Start of Document extract

I am a committed Follower of Jesus, who has transformed my life by his example. Jesus took a knee for the poor and oppressed of his time by attacking his own Jewish hierarchy, the rich, the Jewish priesthood, and the system. He paid a heavy price for taking a knee, but he made no bones about reminding his Followers that their mission was to take care of the “least of these” (Matthew 25:45).

Unfortunately, the institutional church seems to be too much concerned with its own survival to lead the protests against this form of oppression. Often, I see the institution of the church emulating the position of the Jewish religious authorities in Jesus’s time. Their silence about these issues is deafening except for a few voices such as Jim Wallis and Sojourners.

I am a Marine Corps veteran (I served from 1954 to 1960). After graduation, I joined to serve my country, of which I am extremely proud. In my own little way, I wanted to make certain that liberty and justice for all prevailed. I served so that people were free to protest, hold demonstrations, sit during the Pledge of Allegiance, and even burn the American flag as a form of protest.

End of Document extract
Start of Data section

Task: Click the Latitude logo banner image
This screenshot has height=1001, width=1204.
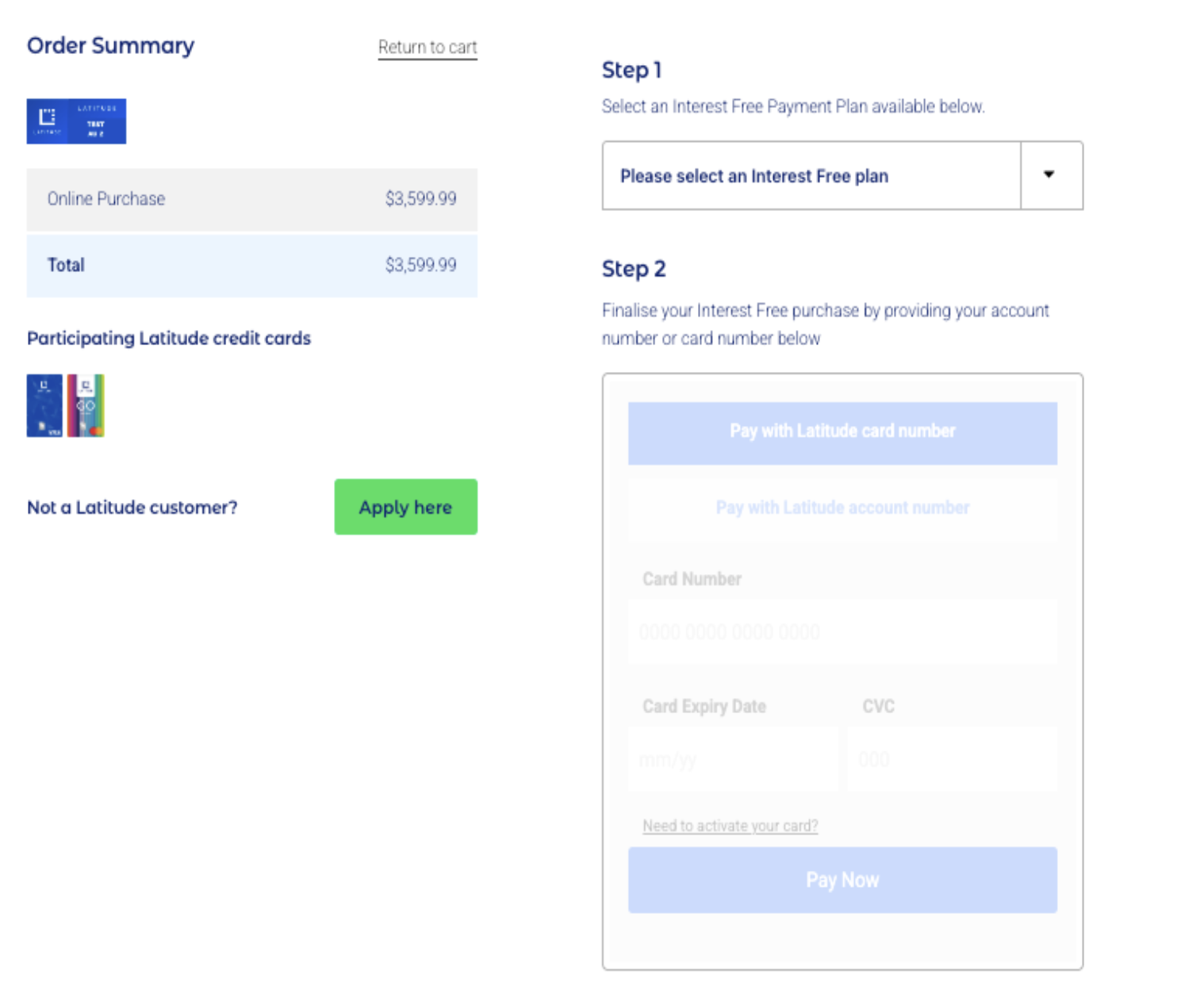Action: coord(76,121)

End of Data section
Start of Data section

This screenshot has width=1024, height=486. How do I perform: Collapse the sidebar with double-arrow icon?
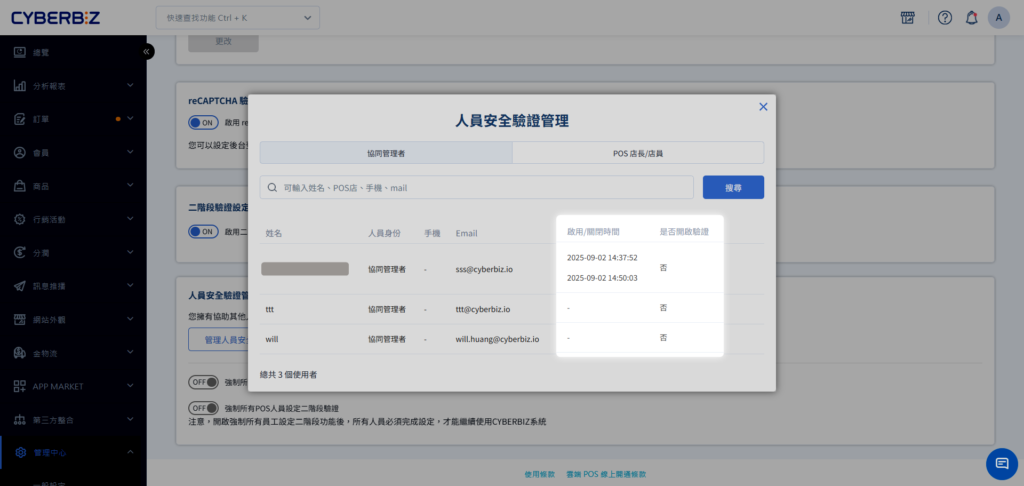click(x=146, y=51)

End of Data section

[Work instructions]
(a) In the essay about Jesus and taking a knee, in which years did the writer serve in the Marine Corps?
(b) Copy word for word the passage of the essay about Jesus and taking a knee between "Unfortunately, the institutional" and "Wallis and Sojourners.", inclusive.
(c) Write what comes next in the essay about Jesus and taking a knee, starting after its final sentence.
The material is separate from the essay about Jesus and taking a knee.

[Expected outputs]
(a) From 1954 to 1960.

(b)
Unfortunately, the institutional church seems to be too much concerned with its own survival to lead the protests against this form of oppression. Often, I see the institution of the church emulating the position of the Jewish religious authorities in Jesus’s time. Their silence about these issues is deafening except for a few voices such as Jim Wallis and Sojourners.

(c)
I still stand for the pledge, but I absolutely refuse to say the word “God.” I want the word eliminated out of respect for atheists, agnostics, Jews, Muslims, Buddhists, and other non-Christians. I will not say “with liberty and justice for all,” especially in light of how our country is presently governed, because that concept has been almost eliminated from our country.

I have this fantasy: Suppose every woman in American, every person of color, every member of a religion besides Christian fundamentalism, every atheist and agnostic, every member of the LGBTQUI community, every Dreamer, every poor person, everyone who is denied medical access, and every homeless person took a knee. The only people who would be left standing would be Christian fundamentalists and a bunch of filthy-rich, self-absorbed white men—who are presently running our country, elected or not.

That’s scary! I hope not only athletes but also others who believe in liberty and justice for all will continue to take a knee. And if the yellow-bellied team owners disallow taking a knee, my protest will be to never watch another professional sports game. Who cares if one little old man takes a knee? No one! But imagine if millions of people did this quiet form of protest. I suspect some of those team owners might care!

Are you a take-a-knee person?


Image courtesy of Keith Allison (CC BY-SA 2.0)

2 Responses to Take a Knee

  • Hmmm…I think I can say that I am a “take a knee” type of person. I wish there was something I could do at City Council Meetings and other government meetings that is the equivalent to “take a knee ” protests during the pledge of allegiance that would be noticable. What do we do if we are sitting in the bleachers and/or chairs that are set up so that there is no place “to take a knee”?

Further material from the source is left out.